Today's problem was all about creating a tree, and then looking up and down said tree. The problem states that certain bags can contain certain numbers of other bags. For part 1, we have to start from a "shiny gold" bag, and count the number of types of other bags that either can hold it, or can hold it by way of intermediate bags.
As always, we start off parsing the input. This will sound obvious, but it's really important to determine the shape
of the data we want to create when parsing data, especially in a language like Clojure where (= code data)
. Given
how the input looks, I figured we should get a map of each bag type, pointing to the children it can hold. Each child
would itself be a map of the bag type to the number it holds. See the examples below:
; Input one
light red bags contain 1 bright white bag, 2 muted yellow bags.
{"light red" {"bright white" 1, "muted yellow" 2}}
; Input two
faded blue bags contain no other bags.
{"faded blue" {}}
So let's start with parsing a single line in the aptly-named parse-line
function. It takes in a string and returns
the above structure. Note that after the word contain
there can be zero or more child mappings, so let's take this
step by step. First, let's strip our the name of the bag, and separate that from the potential children. Our good
friend re-matches
will handle this. Because name
is an overloaded term, I'll define the parent container
.
(let [[_ container matches] (re-matches #"([^,]+) bags contain (.*)" line)
MORE_TO_COME)
Now we could use either a loop-recur
or a recursive function to keep searching through the matches
binding for all
possible children, but Clojure has a better way -- the re-seq
function. This takes in a regular expression and an
input string, and returns a sequence of all matches it finds. So we'll apply that to the matches
binding, grabbing
both the count as c
and the child name as desc
. If the mapping function creates a two-element vector of
[desc c]
, then we can use (into {} %)
to combine those pairs into one big map. Finally, with one big map of all
children, the parse-line
function returns the entire data structure we need:
(defn parse-line [line]
(let [[_ container matches] (re-matches #"([^,]+) bags contain (.*)" line)

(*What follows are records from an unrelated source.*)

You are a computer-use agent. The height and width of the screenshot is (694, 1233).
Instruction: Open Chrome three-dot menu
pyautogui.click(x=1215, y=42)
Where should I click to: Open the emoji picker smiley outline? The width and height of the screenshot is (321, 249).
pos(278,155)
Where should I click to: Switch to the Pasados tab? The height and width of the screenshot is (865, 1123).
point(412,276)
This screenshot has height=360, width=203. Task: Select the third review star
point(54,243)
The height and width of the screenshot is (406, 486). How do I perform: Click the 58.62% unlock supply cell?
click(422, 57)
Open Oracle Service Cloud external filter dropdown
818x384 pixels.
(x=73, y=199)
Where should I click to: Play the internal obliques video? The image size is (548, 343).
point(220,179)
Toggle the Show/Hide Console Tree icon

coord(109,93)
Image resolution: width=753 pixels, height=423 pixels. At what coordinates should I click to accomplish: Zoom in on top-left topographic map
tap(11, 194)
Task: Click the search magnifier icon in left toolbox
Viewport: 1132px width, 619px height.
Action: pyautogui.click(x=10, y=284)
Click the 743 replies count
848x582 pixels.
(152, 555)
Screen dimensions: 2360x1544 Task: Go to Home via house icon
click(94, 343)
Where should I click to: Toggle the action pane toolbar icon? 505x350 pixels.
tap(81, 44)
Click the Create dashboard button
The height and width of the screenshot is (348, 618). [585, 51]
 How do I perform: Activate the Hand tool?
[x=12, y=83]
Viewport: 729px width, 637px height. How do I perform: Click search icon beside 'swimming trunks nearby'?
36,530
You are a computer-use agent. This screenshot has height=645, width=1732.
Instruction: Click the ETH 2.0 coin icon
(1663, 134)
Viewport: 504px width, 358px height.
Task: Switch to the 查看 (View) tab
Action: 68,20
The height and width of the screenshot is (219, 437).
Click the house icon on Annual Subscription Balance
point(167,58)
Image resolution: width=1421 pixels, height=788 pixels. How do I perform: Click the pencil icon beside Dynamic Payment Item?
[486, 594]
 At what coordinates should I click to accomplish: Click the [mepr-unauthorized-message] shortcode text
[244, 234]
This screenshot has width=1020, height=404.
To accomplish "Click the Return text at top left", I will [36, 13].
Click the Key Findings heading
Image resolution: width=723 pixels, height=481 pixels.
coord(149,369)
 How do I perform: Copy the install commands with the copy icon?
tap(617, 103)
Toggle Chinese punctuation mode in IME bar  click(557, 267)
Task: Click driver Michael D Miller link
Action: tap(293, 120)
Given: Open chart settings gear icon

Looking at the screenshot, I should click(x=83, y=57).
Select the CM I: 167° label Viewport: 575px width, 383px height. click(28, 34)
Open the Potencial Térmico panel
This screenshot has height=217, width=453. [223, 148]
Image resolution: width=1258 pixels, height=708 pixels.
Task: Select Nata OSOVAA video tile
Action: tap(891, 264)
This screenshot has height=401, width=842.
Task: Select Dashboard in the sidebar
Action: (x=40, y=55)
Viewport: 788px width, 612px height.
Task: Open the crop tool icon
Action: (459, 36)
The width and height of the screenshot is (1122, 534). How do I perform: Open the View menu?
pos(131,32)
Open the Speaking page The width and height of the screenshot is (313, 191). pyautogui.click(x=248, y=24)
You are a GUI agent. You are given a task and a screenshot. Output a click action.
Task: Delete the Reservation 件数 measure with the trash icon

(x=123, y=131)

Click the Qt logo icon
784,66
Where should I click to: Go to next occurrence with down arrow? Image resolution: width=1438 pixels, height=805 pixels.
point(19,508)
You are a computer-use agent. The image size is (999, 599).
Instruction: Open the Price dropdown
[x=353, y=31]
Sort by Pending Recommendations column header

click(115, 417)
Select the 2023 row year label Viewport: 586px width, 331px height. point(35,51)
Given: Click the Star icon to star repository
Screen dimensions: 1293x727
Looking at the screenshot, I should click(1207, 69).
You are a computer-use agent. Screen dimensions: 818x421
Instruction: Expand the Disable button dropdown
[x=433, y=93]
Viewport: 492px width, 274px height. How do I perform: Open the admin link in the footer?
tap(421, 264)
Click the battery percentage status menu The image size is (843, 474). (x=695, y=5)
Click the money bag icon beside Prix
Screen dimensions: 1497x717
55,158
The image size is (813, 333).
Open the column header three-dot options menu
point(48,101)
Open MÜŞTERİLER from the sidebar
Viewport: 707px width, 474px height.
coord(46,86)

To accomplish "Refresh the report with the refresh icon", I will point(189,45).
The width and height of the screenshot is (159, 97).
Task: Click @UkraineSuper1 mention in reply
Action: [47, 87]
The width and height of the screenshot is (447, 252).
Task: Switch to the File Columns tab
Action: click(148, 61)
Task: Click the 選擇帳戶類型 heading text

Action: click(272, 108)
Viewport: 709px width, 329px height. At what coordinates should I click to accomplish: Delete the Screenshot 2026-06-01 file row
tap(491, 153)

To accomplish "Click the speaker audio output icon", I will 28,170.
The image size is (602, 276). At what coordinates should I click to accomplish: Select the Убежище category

matches (->> (re-seq #"(\d+) ([^,]+) bag" matches)
(map (fn [[_ c desc]] [desc (Integer/parseInt c)]))
(into {}))]
[container {:children matches}]))
Ok, then it's time to parse the entire input. Usually, I'd make a function called parse-input
, but we're going to do
a bunch of data transformations, so let's call it parse-ruleset
. Nothing special here - split the input by line, map
each line using parse-line
, and throw it all into one giant map that represents our ruleset.
(defn parse-ruleset [input]
(->> (str/split-lines input)
(map parse-line)
(into {})))
With the data all parsed and ready to go, let's look again at part 1. We want to start from a node and look up at its
parents and grandparents, but our data is structured to start from a node and look at its children. So let's flip the
data around. parent-mappings
should reformat our ruleset into a map of each bag to a set of its immediate parents.
To do that, we'll apply a few transformations. First, we'll use mapcat
on each element of the ruleset. Remember that
calling map
on a map will break the contents down into [k v]
vectors, where in this case the key is the bag name
and the value is the map of child names to their quantities. We want mapcat
to unravel each element of the ruleset
into a sequence of [child parent]
elements, all in one big sequence. Then we use group-by
to create a new map of
each bag to a vector of its [child parent]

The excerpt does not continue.